近年日本でも導入の動きが出ているが、これに反対してきた日本睡眠学会は7月23日、小冊子『サマータイム―健康に与える影響―』を公表した。

サマータイムで健康障害

2008年に同学会が報告した「サマータイム制度と睡眠―最終報告―」を平易にまとめたもので、サマータイム導入がもたらす悪影響について、一般国民の理解を得るのが狙い。

学会の特別委員会の本間研一委員長(北海道大学大学院客員教授)は、小社の取材に対し「サマータイム制度が問題なのは睡眠不足をもたらす可能性があるためで、早く起きるなら早く寝ることが必要」とのコメントを寄せた。
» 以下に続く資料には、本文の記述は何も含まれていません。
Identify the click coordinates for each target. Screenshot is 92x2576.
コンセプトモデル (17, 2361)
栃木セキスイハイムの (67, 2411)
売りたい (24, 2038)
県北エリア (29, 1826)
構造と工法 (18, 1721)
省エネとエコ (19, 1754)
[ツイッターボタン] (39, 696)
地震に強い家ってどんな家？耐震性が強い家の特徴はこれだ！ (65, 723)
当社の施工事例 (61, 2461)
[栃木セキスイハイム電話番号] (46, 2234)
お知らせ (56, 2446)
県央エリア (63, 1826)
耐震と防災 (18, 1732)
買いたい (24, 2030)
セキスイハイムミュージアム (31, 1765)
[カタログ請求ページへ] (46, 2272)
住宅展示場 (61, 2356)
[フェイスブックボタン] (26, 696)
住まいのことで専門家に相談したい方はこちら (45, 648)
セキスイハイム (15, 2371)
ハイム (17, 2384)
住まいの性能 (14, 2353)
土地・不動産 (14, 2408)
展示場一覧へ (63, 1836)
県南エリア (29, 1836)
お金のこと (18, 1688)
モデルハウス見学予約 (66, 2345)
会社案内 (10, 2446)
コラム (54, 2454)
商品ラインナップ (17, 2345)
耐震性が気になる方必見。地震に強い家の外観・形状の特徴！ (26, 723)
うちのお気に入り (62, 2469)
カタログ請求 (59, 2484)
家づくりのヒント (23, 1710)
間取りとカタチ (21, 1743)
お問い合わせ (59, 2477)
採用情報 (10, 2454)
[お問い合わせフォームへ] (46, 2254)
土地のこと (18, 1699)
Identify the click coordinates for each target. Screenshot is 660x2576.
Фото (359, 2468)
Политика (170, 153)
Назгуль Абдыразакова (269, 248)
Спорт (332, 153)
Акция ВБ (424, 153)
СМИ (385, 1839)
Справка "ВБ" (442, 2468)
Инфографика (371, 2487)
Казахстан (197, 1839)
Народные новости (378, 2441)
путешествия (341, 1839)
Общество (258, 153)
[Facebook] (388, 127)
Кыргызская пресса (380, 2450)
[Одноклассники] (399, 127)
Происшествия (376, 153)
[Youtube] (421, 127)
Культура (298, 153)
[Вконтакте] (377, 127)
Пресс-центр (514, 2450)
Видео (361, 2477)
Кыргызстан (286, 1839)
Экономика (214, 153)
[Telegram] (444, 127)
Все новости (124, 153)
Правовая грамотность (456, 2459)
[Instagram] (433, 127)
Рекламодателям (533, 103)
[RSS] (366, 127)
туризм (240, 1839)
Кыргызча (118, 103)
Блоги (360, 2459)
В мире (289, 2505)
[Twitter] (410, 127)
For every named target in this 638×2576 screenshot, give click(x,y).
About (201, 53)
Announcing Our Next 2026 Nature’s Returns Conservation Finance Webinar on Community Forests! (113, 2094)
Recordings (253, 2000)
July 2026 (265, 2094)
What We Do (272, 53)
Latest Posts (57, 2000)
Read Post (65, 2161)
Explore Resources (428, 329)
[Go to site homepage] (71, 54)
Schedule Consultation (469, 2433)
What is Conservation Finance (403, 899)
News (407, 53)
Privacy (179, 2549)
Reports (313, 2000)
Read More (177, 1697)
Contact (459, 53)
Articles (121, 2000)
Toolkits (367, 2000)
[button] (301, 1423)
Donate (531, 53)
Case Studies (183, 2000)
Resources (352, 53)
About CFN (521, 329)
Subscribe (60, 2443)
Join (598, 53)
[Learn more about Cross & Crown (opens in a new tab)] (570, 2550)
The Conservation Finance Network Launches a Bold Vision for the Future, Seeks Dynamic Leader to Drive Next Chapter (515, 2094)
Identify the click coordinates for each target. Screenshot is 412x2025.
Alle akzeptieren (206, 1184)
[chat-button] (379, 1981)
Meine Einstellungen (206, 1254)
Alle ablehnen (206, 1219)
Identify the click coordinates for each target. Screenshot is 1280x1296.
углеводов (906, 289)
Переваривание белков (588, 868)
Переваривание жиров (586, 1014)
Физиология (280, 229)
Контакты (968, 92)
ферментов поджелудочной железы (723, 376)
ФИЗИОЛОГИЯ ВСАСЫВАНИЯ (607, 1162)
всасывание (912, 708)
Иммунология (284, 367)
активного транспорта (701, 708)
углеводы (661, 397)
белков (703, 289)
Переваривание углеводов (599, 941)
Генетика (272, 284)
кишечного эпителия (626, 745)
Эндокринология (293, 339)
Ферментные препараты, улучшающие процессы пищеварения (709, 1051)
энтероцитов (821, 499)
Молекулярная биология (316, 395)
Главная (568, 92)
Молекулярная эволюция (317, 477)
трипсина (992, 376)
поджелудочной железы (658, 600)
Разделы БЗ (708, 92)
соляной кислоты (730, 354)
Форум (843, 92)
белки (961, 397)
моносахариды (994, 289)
なお、小冊子は日本睡眠学会公式サイトからダウンロードできる。

健康問題はほぼ議論されず

サマータイム導入で起こる可能性がある健康障害として学会が指摘しているのは3点。
(1)体内時計への影響
(2)眠りの質への影響
(3)眠りの量への影響
欧米に比べて国民の短睡眠化・夜型化が進行しているわが国がサマータイムを導入した場合、早寝が伴わず早起きのみが促されるため、睡眠や体内時計(生体リズム)に影響し、健康障害の拡大が大いに懸念されるという。

サマータイム導入国のフィンランド

例えば、サマータイム導入国のフィンランドでは、サマータイムに移行後、睡眠効率の低下や体重増加が認められ、通常の睡眠時間が8時間以下の短睡眠者では日昼行動の分断(集中力の欠如や眠気)が報告されている。